Open HRTF Dataset - Artificial Head
Overview
The dataset contains a high precision measurement of the ITA Artificial Head [1]. It is provided with 5 degree resolution in azimuth and elevation.
The available file formats are SOFA and OpenDAFF.
Measurement Setup
The HRTF is acquired according to the free field definition by Blauert [2]. One loudspeaker is moved along a circular path in elevation using a swivel arm.
The artificial head is positioned in the center of this circle and can be rotated around its own axis using a turntable turning the azimuth angle.The radius of the speaker to the center of both rotations is 2 meters.
The measurement takes place in a hemi-anechoic chamber with dimensions ( 11m x 5,97m x 4.5m ). The measurement center position is located two meters above the ground.
The reference measurement is taken in the center of the sampled sphere without the head. The microphone used is a 1/2" microphone from Brüel & Kjaer (Type 4192). The used loudspeaker is a Omnes Audio BB 2.01 housed a custom enclosure to reduce influences on the directivity.

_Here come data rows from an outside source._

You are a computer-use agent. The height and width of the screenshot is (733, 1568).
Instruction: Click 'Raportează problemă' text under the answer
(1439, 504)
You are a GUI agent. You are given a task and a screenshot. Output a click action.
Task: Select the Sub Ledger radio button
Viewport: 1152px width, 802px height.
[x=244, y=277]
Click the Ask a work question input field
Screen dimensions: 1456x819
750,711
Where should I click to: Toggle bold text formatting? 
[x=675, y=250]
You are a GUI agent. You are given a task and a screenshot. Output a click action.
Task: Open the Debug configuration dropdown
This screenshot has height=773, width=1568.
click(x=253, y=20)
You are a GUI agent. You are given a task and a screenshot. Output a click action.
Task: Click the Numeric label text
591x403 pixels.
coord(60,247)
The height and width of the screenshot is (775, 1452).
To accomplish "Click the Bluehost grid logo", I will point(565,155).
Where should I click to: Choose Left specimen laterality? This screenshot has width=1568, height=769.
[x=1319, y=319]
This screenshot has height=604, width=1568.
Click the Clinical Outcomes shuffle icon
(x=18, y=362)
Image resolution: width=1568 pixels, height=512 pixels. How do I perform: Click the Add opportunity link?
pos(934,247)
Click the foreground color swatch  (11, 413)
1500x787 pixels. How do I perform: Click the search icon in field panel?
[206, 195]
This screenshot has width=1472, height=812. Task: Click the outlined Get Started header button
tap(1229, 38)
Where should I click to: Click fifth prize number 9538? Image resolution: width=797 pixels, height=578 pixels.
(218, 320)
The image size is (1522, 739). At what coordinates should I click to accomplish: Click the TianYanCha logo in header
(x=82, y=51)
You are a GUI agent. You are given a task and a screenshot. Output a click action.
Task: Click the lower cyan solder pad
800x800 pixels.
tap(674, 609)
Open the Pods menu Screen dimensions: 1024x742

The frequency response of the loudspeaker can be seen below!
For all measurements, logarithmic sine sweeps with an FFT-degree of 14 and a sampling rate of 44.1 kHz covering a frequency range from 20 Hz to 20 kHz are used. The resulting measurements have an SNR of approximately 80 dB.
As the floor of the measurement chamber gives a large reflection, not a whole sphere can be measured. Instead, the upper hemisphere and the lower hemisphere are measured separately with and overlapping area of 30 degrees, and the artificial head is flipped upside down for the lower hemisphere. As the switch from one hemisphere to the other cannot be performed without small positional deviation, data from the upper hemisphere measurement is used up until an elevation of 100 degree. For all lower elevations, the second hemisphere measurement is used. This avoids switching between hemisphere datasets near the horizontal plane.
Postprocessing
As per the definition of a free field HRTF, the ear transfer functions are referenced to the centered reference measurement. Additionally, time window and time crop functions are used to clean the measurement of reflections and noise.
In a first step all directions are processed with the same window. The starting slope is set between 0.0020s and 0.0040s and the trailing slope between 0.010s and 0.012s. For more information look into the ita_time_window.
After the time window, the division by the reference measurement is done and time windowed with the same windows. This division needs to be regularized and is performed between 100 Hz and 20 kHz. For more information, look into the ita_divide_spk function.
In a final step, the low frequency information needs to be added. As the used loudspeaker can not cover frequencies below 200 Hz, and the measurement room is not
anachoic below that frequency, no usable information is present.
It is assumed that HRTFs are not affecting low frequencies, as the head is very small compared to the wavelength. Instead, theoretical HRTFs will converge to 0 dB towards low frequencies. To account for this known behavior, low frequency data is interpolated. For more information, look into the ita_HRTF_postProcessing_smoothLowFreq function.
Finally, a cyclic time shift by a fixed number of 128 samples is applied to avoid anti-causal filters for all directions and ears.
Resulting Dataset
Two slices of horizontal and median plane of the final data is plotted below.
Helpful Software
All measurements and post-processing has been done with the open source ita-toolbox. Postprocessing has been done with toolbox version.
Download HRTF Dataset (coming soon)
[1] Schmitz, A. (1995). Ein neues digitales Kunstkopfmeßsystem. Acta Acustica United with Acustica, 81, 416–420
[2] Blauert, J. (1997). Spatial hearing: The psychophysics of human sound localization. Handbuch der Audiotechnik (2nd ed.). MIT Press Cambridge.